Specificity of inhibitors of serine palmitoyltransferase (SPT), a key enzyme in sphingolipid biosynthesis, in intact cells. A novel evaluation system using an SPT-defective mammalian cell mutant.

Biochemical pharmacology (2000-03-29)
K Hanada, M Nishijima, T Fujita, S Kobayashi
RESUMO

In the present study, we demonstrate a model cell system for evaluating the specificity of inhibitors of serine palmitoyltransferase (SPT), the enzyme that catalyzes the first step of sphingolipid biosynthesis. The LY-B strain is a Chinese hamster ovary (CHO) cell mutant defective in SPT, and the LY-B/cLCB1 strain is a genetically corrected revertant of the mutant. Although LY-B cells grew only slightly in sphingolipid-deficient medium, their growth was restored to the level of LY-B/cLCB1 cells under sphingosine-supplied conditions, indicating that, in CHO cells, the growth inhibition caused by SPT inactivation was rescued almost fully by the metabolic complementation of sphingolipids. Cultivation of LY-B/cLCB1 cells in sphingolipid-deficient medium in the presence of 10 microM sphingofungin B and ISP-1 (myriocin, thermozymocidin), potent inhibitors of SPT activity, caused severe growth inhibition with approximately 95% inhibition of de novo sphingolipid synthesis.
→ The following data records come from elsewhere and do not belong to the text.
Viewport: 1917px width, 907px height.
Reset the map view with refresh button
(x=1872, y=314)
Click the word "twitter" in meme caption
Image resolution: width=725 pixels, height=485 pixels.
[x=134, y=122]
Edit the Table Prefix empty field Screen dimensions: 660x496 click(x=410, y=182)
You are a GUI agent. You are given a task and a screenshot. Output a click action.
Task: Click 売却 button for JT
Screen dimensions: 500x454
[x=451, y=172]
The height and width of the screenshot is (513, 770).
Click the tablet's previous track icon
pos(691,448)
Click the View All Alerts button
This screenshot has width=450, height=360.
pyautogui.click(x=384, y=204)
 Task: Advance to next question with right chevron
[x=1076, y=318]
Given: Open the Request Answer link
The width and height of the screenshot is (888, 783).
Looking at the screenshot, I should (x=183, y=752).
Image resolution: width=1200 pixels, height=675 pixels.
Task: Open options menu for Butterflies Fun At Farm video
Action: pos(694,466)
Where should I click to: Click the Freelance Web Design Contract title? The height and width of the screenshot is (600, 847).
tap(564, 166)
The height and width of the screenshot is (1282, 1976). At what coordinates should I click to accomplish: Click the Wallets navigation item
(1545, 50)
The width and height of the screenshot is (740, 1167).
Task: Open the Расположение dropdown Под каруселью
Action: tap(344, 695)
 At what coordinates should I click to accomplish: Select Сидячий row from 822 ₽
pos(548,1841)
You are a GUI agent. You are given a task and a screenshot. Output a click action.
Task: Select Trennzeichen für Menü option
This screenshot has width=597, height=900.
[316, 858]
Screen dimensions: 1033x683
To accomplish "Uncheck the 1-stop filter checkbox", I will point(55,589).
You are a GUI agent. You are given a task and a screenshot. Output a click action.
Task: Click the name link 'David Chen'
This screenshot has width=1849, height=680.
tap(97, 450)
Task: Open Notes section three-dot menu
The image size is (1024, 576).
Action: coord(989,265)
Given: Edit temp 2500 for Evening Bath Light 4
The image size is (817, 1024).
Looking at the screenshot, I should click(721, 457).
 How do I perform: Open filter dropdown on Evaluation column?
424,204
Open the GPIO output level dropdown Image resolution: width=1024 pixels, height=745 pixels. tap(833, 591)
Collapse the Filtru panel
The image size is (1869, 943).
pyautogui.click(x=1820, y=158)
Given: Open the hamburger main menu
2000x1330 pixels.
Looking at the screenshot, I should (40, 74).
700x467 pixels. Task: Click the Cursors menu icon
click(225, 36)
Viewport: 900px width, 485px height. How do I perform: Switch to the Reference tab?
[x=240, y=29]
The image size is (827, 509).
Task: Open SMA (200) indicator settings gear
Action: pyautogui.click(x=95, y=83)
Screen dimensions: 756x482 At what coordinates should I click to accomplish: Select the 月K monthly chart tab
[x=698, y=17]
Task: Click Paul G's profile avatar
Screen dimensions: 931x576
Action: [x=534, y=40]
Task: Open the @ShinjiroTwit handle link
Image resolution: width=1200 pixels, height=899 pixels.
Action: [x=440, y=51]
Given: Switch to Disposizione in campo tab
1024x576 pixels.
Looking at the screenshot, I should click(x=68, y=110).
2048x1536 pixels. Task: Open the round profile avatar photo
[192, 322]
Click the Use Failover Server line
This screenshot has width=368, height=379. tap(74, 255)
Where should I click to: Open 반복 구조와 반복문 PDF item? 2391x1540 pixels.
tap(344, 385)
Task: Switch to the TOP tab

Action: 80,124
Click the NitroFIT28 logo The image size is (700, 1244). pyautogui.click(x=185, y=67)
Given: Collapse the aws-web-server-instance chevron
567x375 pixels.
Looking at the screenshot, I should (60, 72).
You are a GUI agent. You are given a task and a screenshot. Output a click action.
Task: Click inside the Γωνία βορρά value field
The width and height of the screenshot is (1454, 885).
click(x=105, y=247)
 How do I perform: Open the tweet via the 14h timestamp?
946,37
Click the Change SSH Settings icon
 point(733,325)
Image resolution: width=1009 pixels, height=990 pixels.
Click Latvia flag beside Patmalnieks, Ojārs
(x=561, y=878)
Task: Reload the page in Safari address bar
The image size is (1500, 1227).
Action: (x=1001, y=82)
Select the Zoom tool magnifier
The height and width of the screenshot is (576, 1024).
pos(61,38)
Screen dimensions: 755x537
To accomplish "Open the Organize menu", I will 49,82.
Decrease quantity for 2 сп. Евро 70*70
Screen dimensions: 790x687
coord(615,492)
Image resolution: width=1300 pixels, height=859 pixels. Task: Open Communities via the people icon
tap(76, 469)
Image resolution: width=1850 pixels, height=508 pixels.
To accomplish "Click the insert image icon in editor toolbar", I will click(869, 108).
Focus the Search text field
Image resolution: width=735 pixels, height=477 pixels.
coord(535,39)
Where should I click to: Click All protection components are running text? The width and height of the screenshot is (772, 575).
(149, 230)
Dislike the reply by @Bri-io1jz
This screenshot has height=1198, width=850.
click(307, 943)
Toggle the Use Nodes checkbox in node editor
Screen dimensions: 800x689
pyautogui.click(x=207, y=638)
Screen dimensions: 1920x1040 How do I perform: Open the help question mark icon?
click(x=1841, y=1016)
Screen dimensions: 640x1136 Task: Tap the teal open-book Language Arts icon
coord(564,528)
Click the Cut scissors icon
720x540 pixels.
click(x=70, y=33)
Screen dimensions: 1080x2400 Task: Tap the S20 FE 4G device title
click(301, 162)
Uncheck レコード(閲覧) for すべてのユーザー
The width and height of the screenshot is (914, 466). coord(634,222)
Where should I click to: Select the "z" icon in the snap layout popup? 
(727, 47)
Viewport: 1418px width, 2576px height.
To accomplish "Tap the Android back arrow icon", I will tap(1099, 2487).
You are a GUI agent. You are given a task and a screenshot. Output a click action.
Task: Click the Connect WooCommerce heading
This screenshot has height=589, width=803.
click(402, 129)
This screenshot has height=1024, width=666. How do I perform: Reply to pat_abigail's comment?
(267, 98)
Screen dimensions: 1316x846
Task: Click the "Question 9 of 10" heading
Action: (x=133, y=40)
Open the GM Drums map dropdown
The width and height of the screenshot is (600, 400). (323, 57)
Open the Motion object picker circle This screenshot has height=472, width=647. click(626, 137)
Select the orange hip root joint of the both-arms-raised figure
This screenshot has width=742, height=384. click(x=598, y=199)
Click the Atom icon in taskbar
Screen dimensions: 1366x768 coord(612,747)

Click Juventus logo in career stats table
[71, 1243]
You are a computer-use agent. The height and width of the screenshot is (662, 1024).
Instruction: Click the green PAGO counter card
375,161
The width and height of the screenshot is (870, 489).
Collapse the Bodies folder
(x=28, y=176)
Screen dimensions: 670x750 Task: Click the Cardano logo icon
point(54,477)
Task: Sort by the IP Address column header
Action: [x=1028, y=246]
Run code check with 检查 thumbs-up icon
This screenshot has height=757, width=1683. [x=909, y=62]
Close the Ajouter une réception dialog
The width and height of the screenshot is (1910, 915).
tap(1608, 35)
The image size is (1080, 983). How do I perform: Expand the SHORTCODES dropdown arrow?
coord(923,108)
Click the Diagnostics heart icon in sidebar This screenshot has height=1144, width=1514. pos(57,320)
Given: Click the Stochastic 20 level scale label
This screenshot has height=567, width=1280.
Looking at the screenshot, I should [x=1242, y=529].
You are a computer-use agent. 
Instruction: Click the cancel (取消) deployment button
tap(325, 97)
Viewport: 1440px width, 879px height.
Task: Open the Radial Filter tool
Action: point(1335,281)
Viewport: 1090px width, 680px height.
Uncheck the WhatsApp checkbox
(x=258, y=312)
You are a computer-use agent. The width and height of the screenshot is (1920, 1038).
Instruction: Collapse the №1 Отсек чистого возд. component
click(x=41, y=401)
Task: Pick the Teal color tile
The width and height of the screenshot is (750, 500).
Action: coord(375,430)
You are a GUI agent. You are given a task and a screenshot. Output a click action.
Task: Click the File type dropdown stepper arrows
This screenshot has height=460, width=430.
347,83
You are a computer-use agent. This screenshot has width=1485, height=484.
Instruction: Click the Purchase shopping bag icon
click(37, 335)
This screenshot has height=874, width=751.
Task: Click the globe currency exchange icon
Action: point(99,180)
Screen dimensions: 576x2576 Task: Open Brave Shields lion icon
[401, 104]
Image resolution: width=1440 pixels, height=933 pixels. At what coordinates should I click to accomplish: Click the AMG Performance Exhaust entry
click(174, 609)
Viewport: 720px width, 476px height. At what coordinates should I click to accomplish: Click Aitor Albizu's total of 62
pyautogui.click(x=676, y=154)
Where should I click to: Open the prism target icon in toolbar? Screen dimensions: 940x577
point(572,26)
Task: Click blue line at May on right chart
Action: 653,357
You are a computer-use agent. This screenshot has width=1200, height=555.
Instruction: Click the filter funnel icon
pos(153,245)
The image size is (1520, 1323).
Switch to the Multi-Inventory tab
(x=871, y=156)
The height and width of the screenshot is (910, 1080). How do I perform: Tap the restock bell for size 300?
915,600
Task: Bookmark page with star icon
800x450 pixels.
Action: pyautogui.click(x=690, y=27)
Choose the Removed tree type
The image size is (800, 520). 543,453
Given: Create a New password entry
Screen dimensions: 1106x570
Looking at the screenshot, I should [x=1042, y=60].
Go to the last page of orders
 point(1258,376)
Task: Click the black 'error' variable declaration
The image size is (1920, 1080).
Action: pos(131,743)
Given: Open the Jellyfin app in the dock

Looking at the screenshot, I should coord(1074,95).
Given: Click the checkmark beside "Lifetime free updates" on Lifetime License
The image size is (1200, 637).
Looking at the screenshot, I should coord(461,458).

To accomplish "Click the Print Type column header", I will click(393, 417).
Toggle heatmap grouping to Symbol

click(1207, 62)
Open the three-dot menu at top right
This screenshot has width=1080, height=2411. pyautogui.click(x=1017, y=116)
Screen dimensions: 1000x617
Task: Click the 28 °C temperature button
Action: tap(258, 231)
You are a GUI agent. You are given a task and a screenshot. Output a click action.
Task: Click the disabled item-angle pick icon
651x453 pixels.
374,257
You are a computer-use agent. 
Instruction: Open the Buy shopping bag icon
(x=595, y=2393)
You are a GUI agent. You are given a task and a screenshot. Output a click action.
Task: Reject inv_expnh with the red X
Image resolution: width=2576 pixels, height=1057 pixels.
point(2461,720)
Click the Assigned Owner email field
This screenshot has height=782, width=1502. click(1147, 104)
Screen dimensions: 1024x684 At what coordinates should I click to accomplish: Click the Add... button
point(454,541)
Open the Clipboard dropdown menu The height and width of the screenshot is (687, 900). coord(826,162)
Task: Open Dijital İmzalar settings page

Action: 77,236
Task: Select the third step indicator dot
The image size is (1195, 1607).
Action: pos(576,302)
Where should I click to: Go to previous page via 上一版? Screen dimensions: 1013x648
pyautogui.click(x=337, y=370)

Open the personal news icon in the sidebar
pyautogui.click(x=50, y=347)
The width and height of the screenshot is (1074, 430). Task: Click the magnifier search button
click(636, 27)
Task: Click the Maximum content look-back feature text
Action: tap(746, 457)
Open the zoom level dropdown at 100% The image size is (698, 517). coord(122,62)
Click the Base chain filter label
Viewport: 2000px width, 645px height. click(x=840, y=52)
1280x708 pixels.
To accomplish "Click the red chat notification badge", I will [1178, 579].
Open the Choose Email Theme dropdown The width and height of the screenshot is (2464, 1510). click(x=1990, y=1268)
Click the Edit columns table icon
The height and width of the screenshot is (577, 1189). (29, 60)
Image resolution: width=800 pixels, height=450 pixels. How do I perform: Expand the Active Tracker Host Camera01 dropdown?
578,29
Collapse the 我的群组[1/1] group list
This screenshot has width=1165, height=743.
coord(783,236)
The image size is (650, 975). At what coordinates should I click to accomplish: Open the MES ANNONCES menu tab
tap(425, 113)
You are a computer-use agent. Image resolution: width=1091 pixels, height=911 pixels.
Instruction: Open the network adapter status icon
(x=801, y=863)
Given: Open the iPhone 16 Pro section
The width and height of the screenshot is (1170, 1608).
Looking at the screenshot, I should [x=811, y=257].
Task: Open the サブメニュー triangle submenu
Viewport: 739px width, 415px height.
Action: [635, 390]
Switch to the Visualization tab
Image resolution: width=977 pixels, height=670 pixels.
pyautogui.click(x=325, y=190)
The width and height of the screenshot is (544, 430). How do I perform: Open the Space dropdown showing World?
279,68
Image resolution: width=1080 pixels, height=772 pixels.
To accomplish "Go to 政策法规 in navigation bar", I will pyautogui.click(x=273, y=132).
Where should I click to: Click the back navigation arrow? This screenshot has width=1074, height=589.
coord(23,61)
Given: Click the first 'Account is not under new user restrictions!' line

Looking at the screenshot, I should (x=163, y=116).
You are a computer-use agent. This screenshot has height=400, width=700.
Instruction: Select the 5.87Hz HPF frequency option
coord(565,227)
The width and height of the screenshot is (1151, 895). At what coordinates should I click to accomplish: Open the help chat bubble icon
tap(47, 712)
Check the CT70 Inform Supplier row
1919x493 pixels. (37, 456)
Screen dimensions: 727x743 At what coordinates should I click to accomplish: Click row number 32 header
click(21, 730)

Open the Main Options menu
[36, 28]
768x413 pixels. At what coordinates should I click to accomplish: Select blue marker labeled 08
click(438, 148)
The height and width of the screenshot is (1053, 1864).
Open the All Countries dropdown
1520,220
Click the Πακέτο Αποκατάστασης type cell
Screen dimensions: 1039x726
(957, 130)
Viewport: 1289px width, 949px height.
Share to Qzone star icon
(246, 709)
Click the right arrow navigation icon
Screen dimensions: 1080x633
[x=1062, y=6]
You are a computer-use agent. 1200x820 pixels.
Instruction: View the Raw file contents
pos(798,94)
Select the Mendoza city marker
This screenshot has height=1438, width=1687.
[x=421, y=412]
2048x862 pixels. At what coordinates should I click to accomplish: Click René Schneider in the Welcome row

The growth inhibition by sphingofungin B and ISP-1 was rescued substantially by exogenous sphingosine, whereas the cytotoxicity of two other types of SPT inhibitor, L-cycloserine and beta-chloro-L-alanine, was hardly rescued. Similar cytotoxic patterns of these inhibitors also were observed on the growth of SPT-defective LY-B cells cultured under sphingosine-supplied conditions. The SPT inhibitors did not affect metabolic conversion of exogenous [(3)H]sphingosine to complex sphingolipids. Thus, the cytotoxicity of sphingofungin B and ISP-1, but not L-cycloserine or beta-chloro-L-alanine, is due largely to inhibition of sphingolipid synthesis by inhibiting the SPT activity.